Peter Brady couldn't sing either, until his voice suddenly changed... :Laughing:

----------


## mandopete

Don't be a hater.

----------


## Mandopotter

Saw him on Jubilee with Sonny. 
Thought they sounded pretty bad.
Oh well, I can't sing either.
wbw

----------


## George R. Lane

I don't think he is a hater, he is just expressing his opinion.

----------

albeham, 

almeriastrings, 

FLATROCK HILL, 

Mike Bunting, 

Susan H., 

swampstomper

----------


## George R. Lane

> Don't be a hater.


I do not believe Willie is being a 'hater'. He is just expressing his opinion, like it or not.

Sorry for the double post.

----------

Gary Hedrick, 

Mike Bunting

----------


## allenhopkins

Judge for yourselves:



Appears to have Bobby Sr.'s former physique, in any case.

----------


## Mike Bunting

Willie is right. The band has a few issues too.

----------


## JonZ

Technically, Bobby Osborne Jr. is _his_ name.

I didn't name any of my sons after me to maintain plausible deniability. :Wink:

----------

citeog, 

Gary Hedrick

----------


## Willie Poole

I don`t hate him, how can I hate someone I have never met....

   Thanks for the video Allen, to me it proves my point...a lot of us starving bluegrassers out there and he is taking up a lot of room...In more than one way....Lol

   I agree with Mandopotter, his being in Rockytop Express doesn`t help Bobby`s image any either now days...

   My great Uncle was Charlie Poole but I didn`t get any favors for being from his family....

----------

Gary Hedrick

----------


## Mike Bunting

> Technically, Bobby Osborne Jr. is _his_ name.

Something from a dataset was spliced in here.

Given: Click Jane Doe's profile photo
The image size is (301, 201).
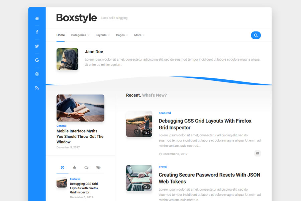Looking at the screenshot, I should (x=67, y=59).
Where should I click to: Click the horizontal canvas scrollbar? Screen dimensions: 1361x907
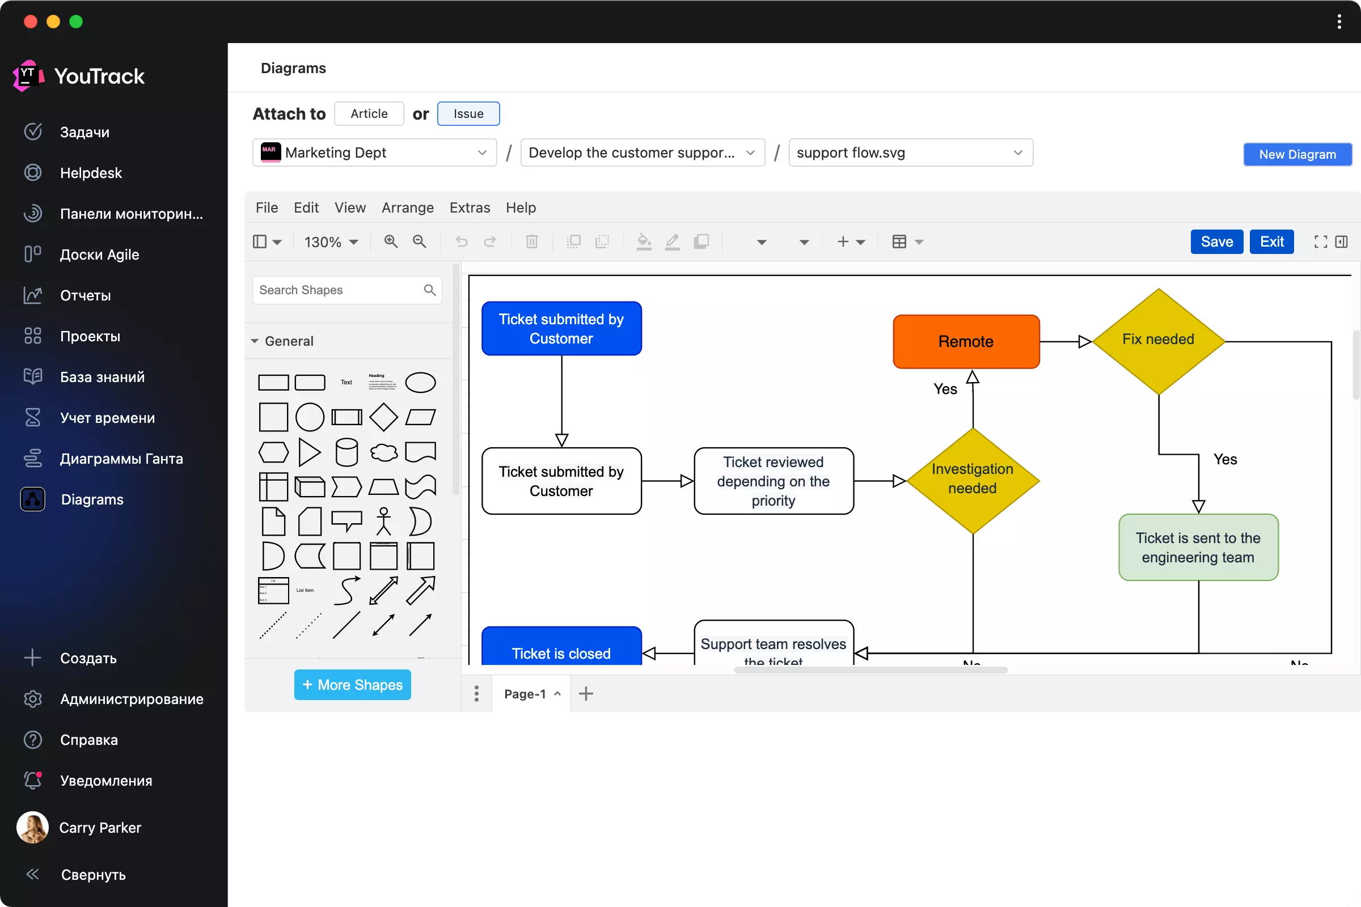[x=870, y=670]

And his nickname is BOJ but that's not the point, how about living in the reflected glory of his father's name?

----------


## Gary Hedrick

Charlie Poole?   Really Willie......that makes you a part of early bluegrass royalty!!!!  Gid Tanner.....JE and Wade Mainer....if but for a few quirks of history we might be referring to one of them as the Father of The Bluegrass Music.

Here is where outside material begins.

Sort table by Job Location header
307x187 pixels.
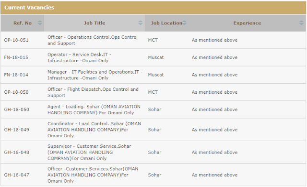click(166, 23)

Like my new Avatar??    I think an outrageously flamed back from a '27 F4 is stunning!!

----------

Mike Bunting

----------


## Jim Ferguson

Willie........the video Allen posted makes your point perfectly.......give the young Bobby credit for trying but he & the band definitely have some issues. Just because he has a famous & talented dad doesn't mean the son will have the same talent......another great example is Julian Lennon.........looks like his old man......sounds a lot like his old man......but simply is not the talent his old man was........I'm sure we could come up with many more examples.
Peace,

----------


## Willie Poole

JIm...My point wasn`t that just because he is Bobby`s son means he can sing...My point was/is that I see a lot of non-talented people living off of their fathers/mothers name, my hat is off to him for trying, my beef is mostly is with the money hungry promoters that book these people just to draw a crowd to the shows using a famous name, Hank Jr wasn`t near what his father was either so he sort of went in a different direction than his dad....

   Gary, I guess I should have said that Charlie Poole was my "GREAT  UNCLE" but I don`t recall ever meeting or seeing him....

   Willie

----------


## Gary Hedrick

Well none the less the man was a giant from the day!

----------


## swampstomper

Surprised no one has yet mentioned James Monroe. No I am not a hater, he had the Voice from his father and when Bill did the arranging (as in Father and Son LP) the results were not bad at all -- "Tall Pines" for example. But on his own (and I heard the Midnight Ramblers many times at festivals) he just did not have the feel for the music (song selection, timing), nor the regal stage presence. He did carry some good musicians over the years but never was a headline act -- for good reason.

----------

Gary Hedrick

----------


## f5loar

I'm afraid Willie has it right.  The Bojo just ain't got that Osborne mojo.  He tries hard and he is dedicated but after his Dad dies it want be so easy to make a living playing the songs of the Osbornes on his name alone.  There are others out there that have tried and failed pretty quick.  Jimmy Martin,Jr. is another example.  He didn't get the voice or the ability to play guitar even using his Dad's famous Martin guitar.  Last time I saw him he was back on the snare drum singing lead (rather awkward to see in person).  He did play some on snare with his Dad but I don't recall Dad letting him sing a song or two like Bill did with James and Mellisa.  I will say there are other things he did inherit but music ability was not one of them.  I do not know how his "coon hunting" skills stack up to his Dads who was a Master at treeing a coon.  And then there are some sons of famous bluegrass legends that are good, yet seem to not be able to pull it together in quite the same fashion or style.

----------

Gary Hedrick

----------


## AlanN

Of course Willie is right. The man is off-pitch, big time. It must kill Dad. Didn't he have another son Wynn? Picked banjo real good as I recall.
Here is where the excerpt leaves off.